Hello,
I am trying to test ULFM in openmpi-5.0.0rc7 using a simple program and getting this error. I'm launching the program with 3 processes all on different nodes (using PBS). It's a simple program in which P0 sends data to P1, P1 to P2, and P2 to P0 in an infinite loop with 1-second sleep after each receive. I am killing P1 by logging into the node where it's running and killing it using kill -9 <pid>.
I am observing that the failure is detected and the communicator is successfully revoked and shrunk and the communication continues while excluding P1 in an expected manner. However, after a few iterations, I get this error due to which P0 aborts. Since it was coming from the openucx library, I tried setting the --mca btl ^uct parameter, but then the program is either running very slowly or did not advance at all after a few iterations such that even after running for a good 10 minutes (I'm currently stopping the execution by killing the job) the data counter (incremented by 1 after each receive) does not exceed 6 over multiple tests.
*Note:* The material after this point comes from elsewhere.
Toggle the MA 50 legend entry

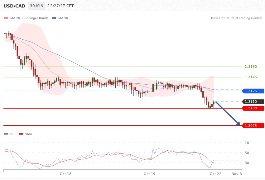click(63, 18)
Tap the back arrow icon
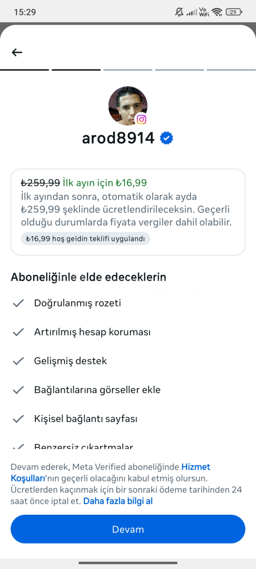Image resolution: width=256 pixels, height=569 pixels. tap(17, 52)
Looking into it further, I found that this is an outcome of the openucx library's internal polling operation, which can (depending on the communication standard used) also end up utilizing polling functions from other libraries like ibv_poll_cq from libibverbs for Infiniband. I was able to bypass this issue by building openmpi with a custom openucx library with modifications such that the uct_ib_mlx5_check_completion function ignores the MLX5_CQE_SYNDROME_TRANSPORT_RETRY_EXC_ERR error code. Through that, I stopped receiving this error without any additional problems but I'm not sure if there will be any other side effects. Furthermore, this seems like something that should ideally be resolved from the ULFM layer itself.
I wanted to ask if there is a solution to this that I can apply at the openmpi/ulfm or at the application level. Thanks for your attention.
Sarthak